Try it:
Return all of the data exactly as written, without the pictures.

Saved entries
BEGIN
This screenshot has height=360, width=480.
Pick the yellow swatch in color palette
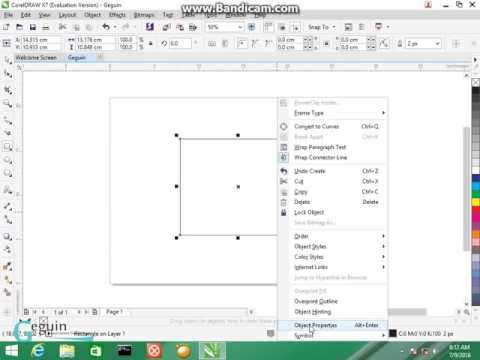476,202
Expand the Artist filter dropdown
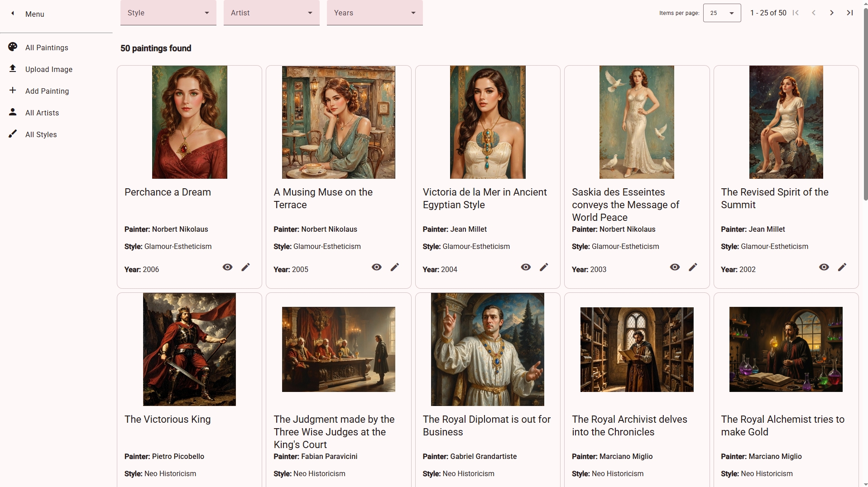This screenshot has width=868, height=487. tap(271, 13)

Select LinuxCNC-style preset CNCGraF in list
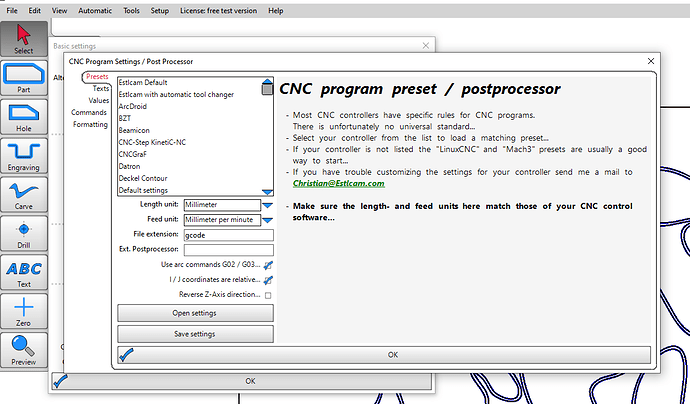click(134, 154)
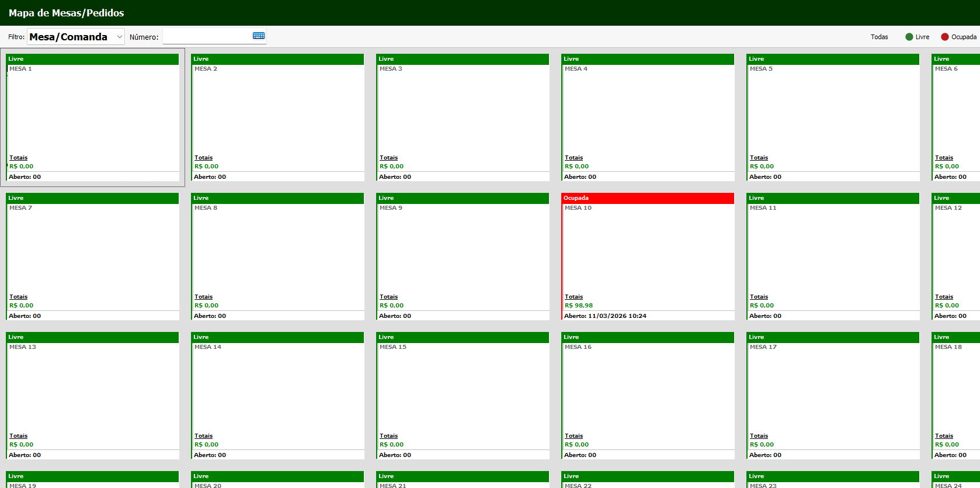Image resolution: width=980 pixels, height=488 pixels.
Task: Select the MESA 8 table card
Action: [x=277, y=251]

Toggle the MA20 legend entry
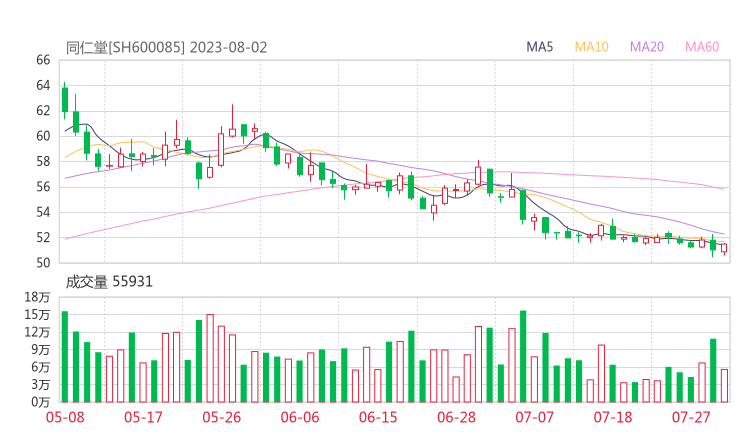(646, 47)
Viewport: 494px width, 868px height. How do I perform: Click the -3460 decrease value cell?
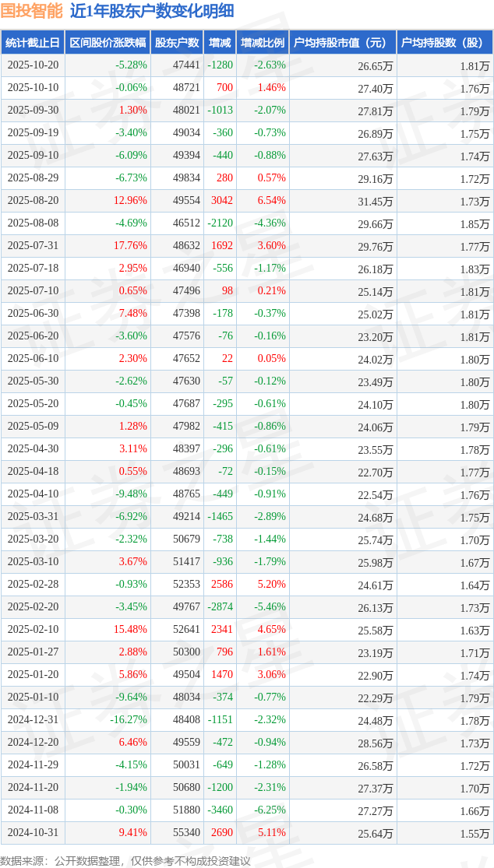220,810
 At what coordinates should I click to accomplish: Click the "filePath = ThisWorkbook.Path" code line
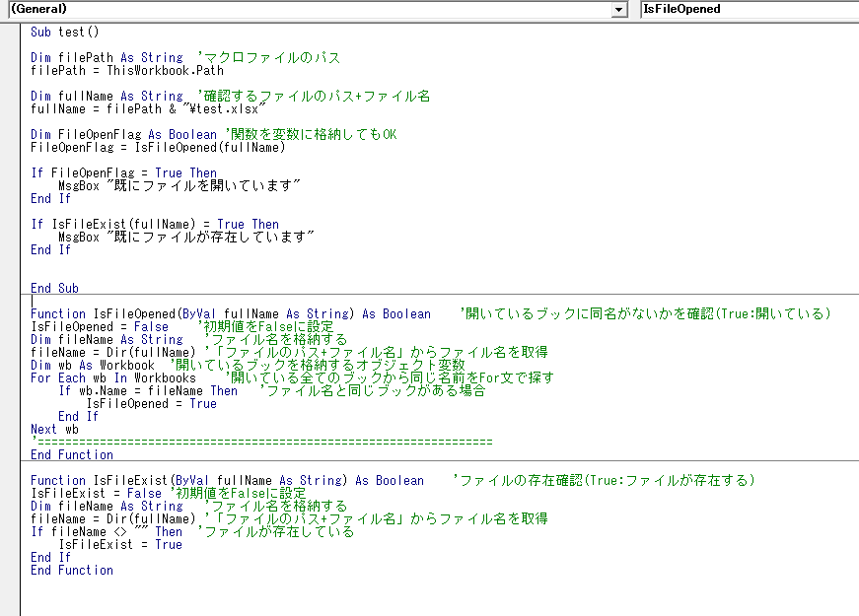click(126, 71)
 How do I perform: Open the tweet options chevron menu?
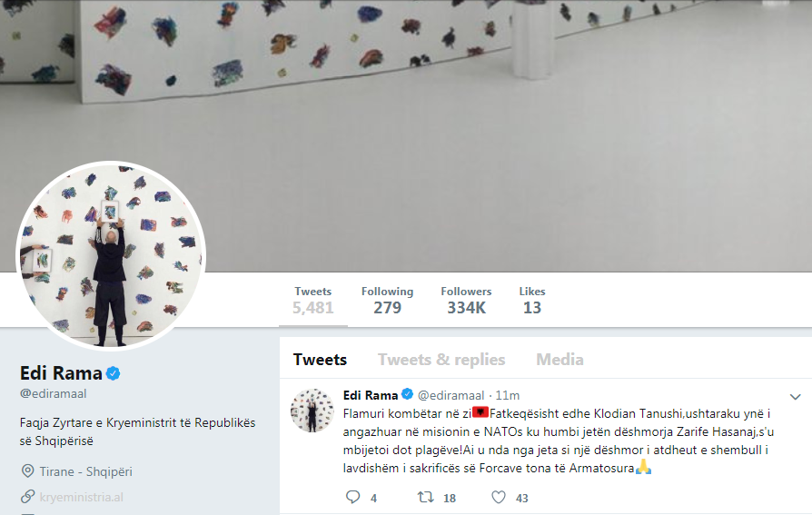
END
Written answer:
This screenshot has height=360, width=480.
Pick the yellow swatch in color palette
476,202
Expand the Artist filter dropdown
This screenshot has width=868, height=487. tap(271, 13)

Select LinuxCNC-style preset CNCGraF in list
click(134, 154)
Image resolution: width=980 pixels, height=488 pixels.
Task: Select the MESA 8 table card
Action: [x=277, y=251]

Toggle the MA20 legend entry
(646, 47)
Viewport: 494px width, 868px height. How do I perform: Click the -3460 decrease value cell?
220,810
 At what coordinates should I click to accomplish: Click the "filePath = ThisWorkbook.Path" code line
click(126, 71)
 How do I perform: Open the tweet options chevron menu?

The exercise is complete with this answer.